§ Required action
Give again, word for word, the line holding "The image size is (2190, 1368)." and every line after it through the end of the data below. Omit pictures.

§ Input for this task
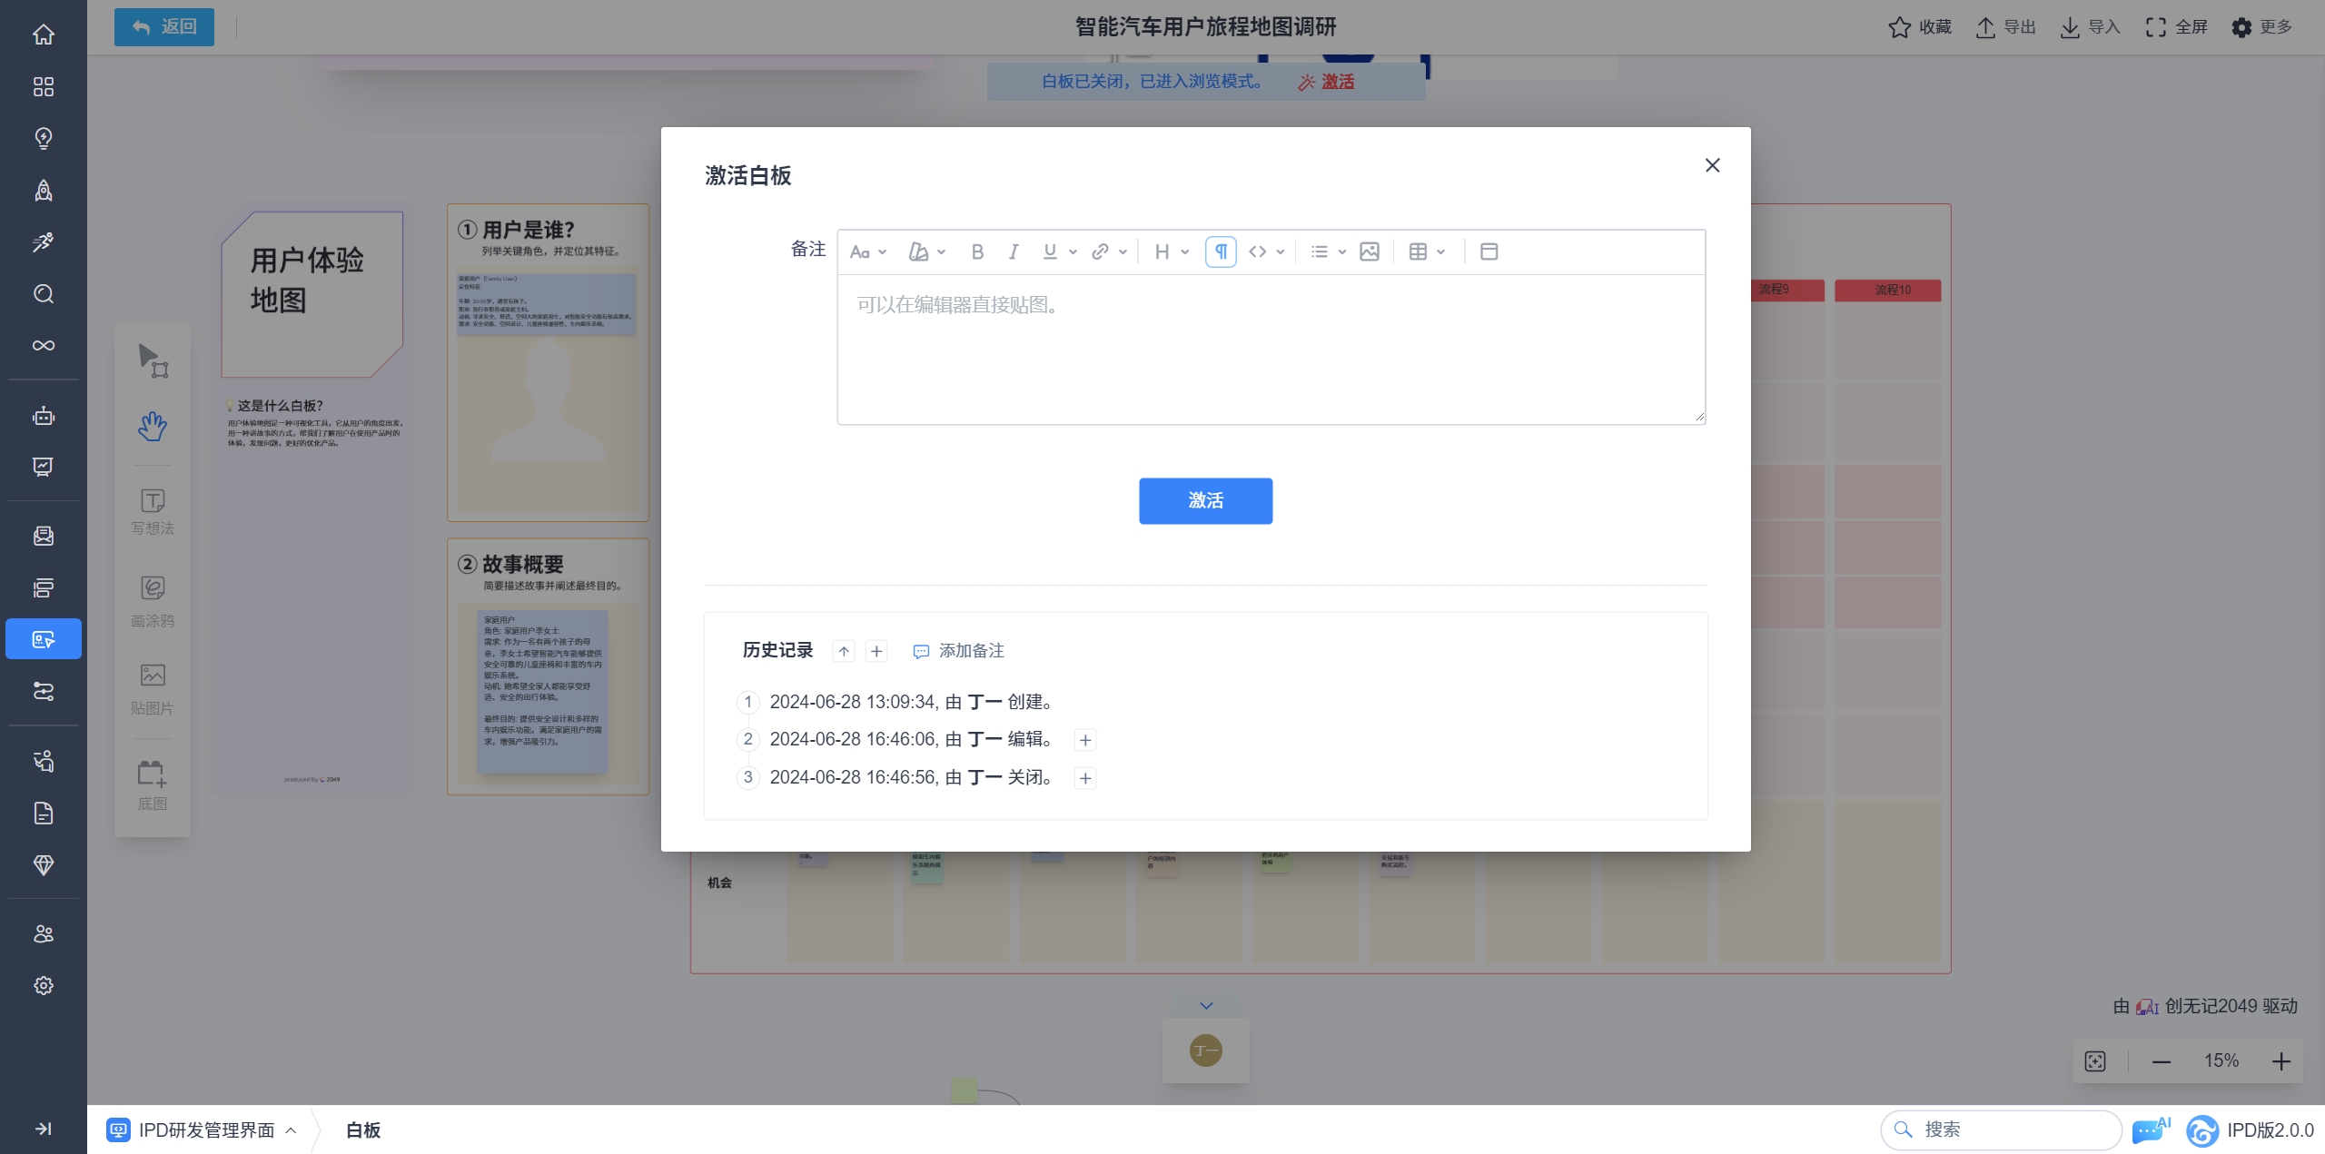This screenshot has height=1154, width=2325.
Task: Toggle italic formatting in note editor
Action: pos(1014,252)
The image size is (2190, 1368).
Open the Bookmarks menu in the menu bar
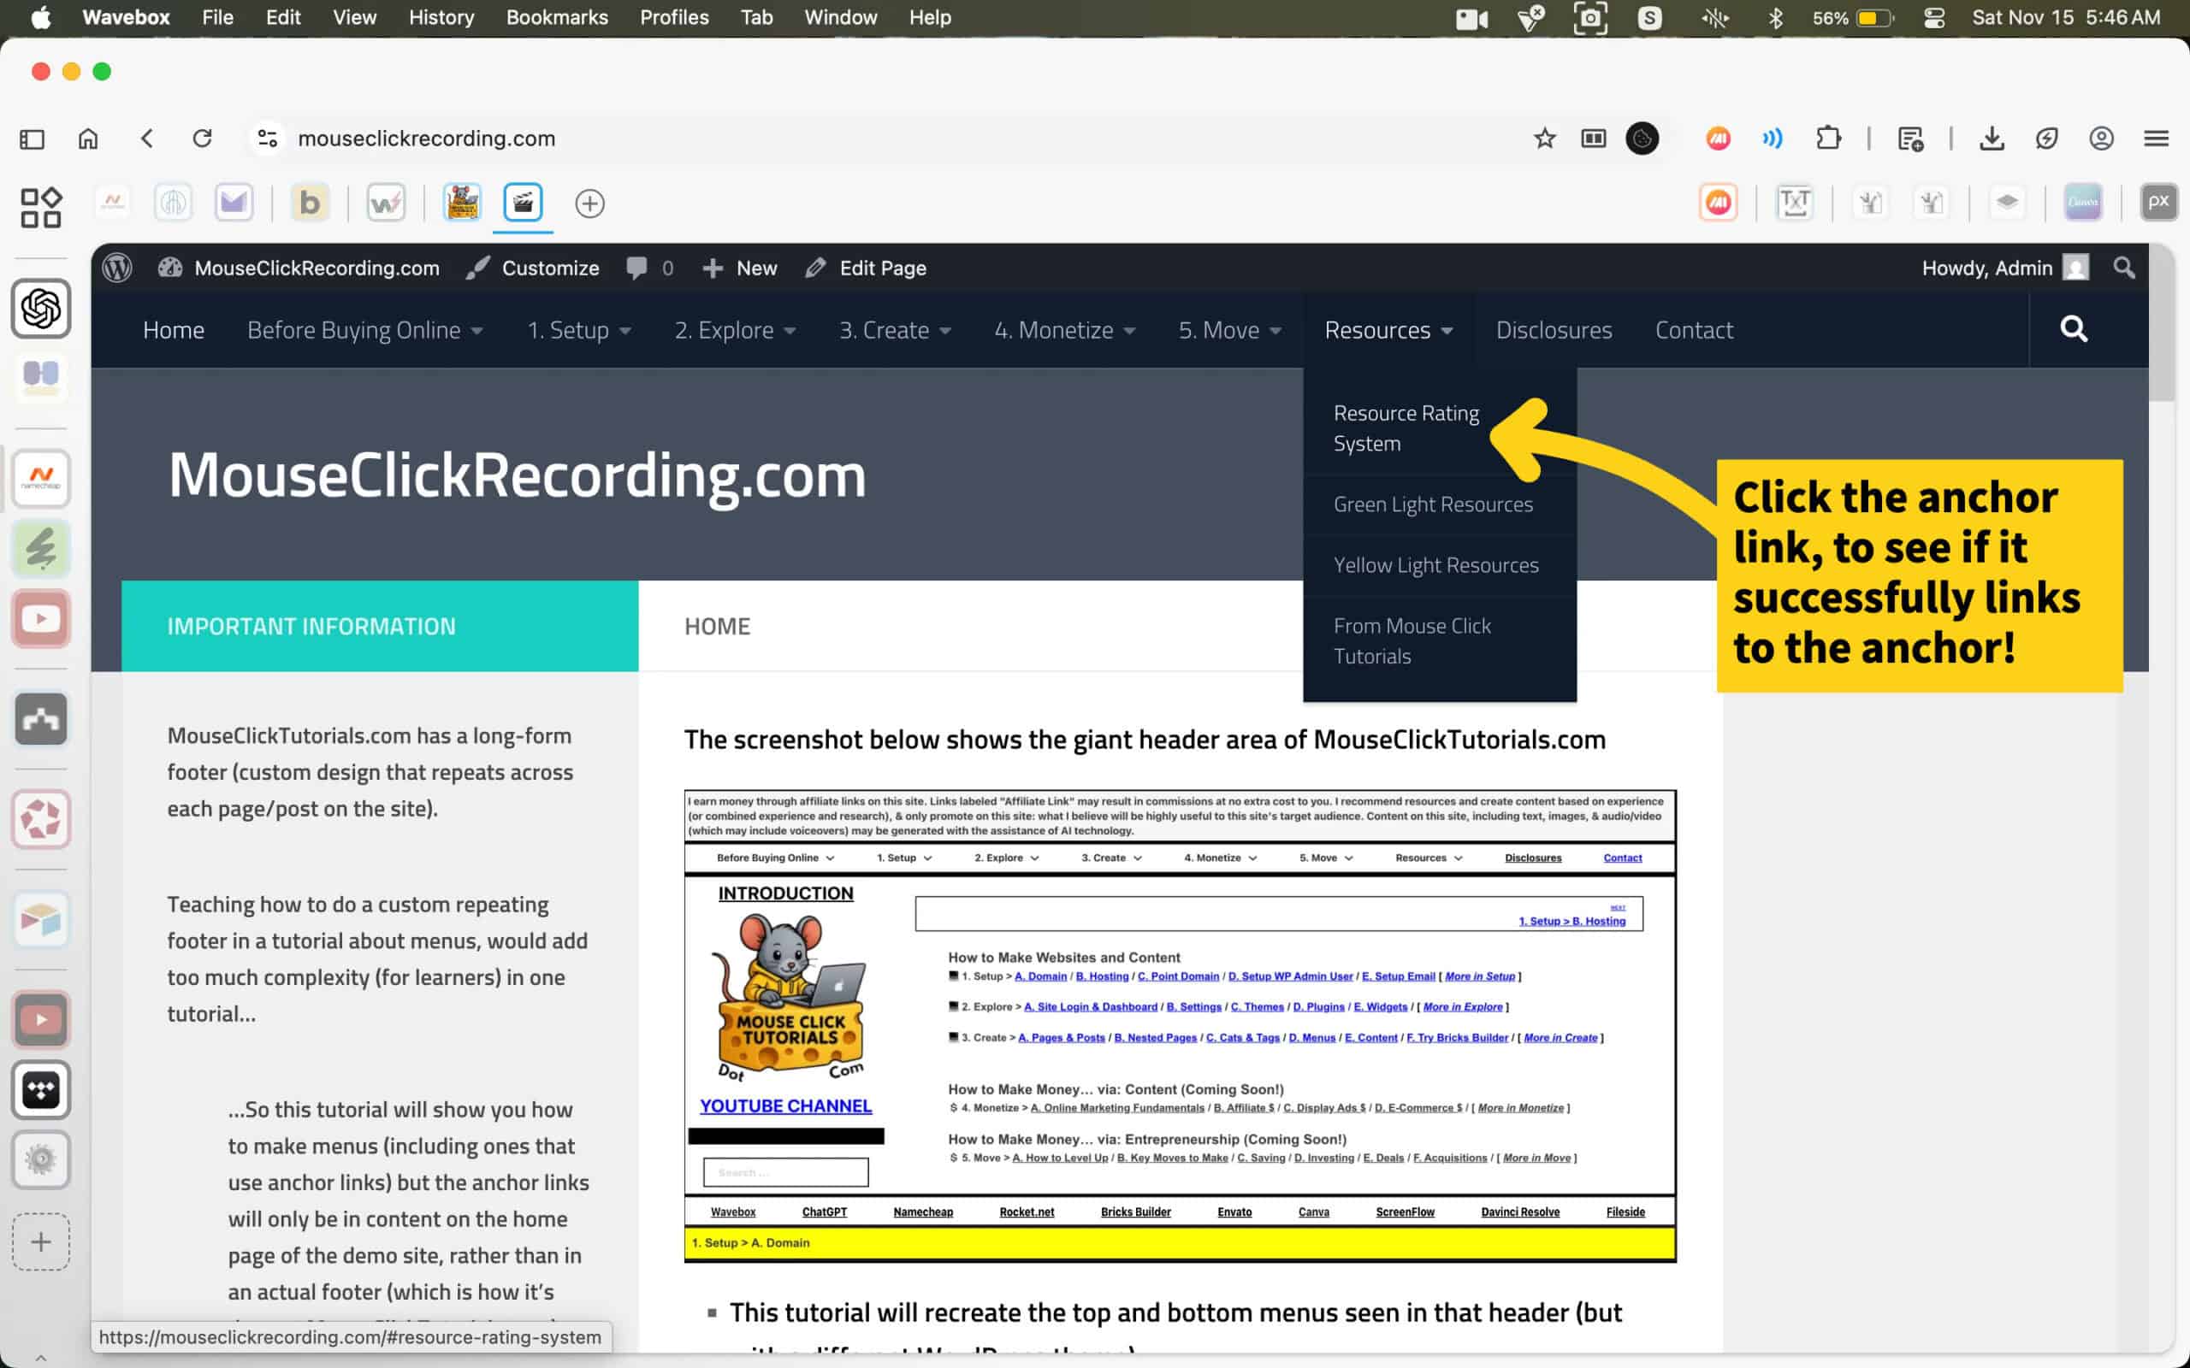point(557,18)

§ Response to the exercise
The image size is (2190, 1368).
Open the Bookmarks menu in the menu bar
point(557,18)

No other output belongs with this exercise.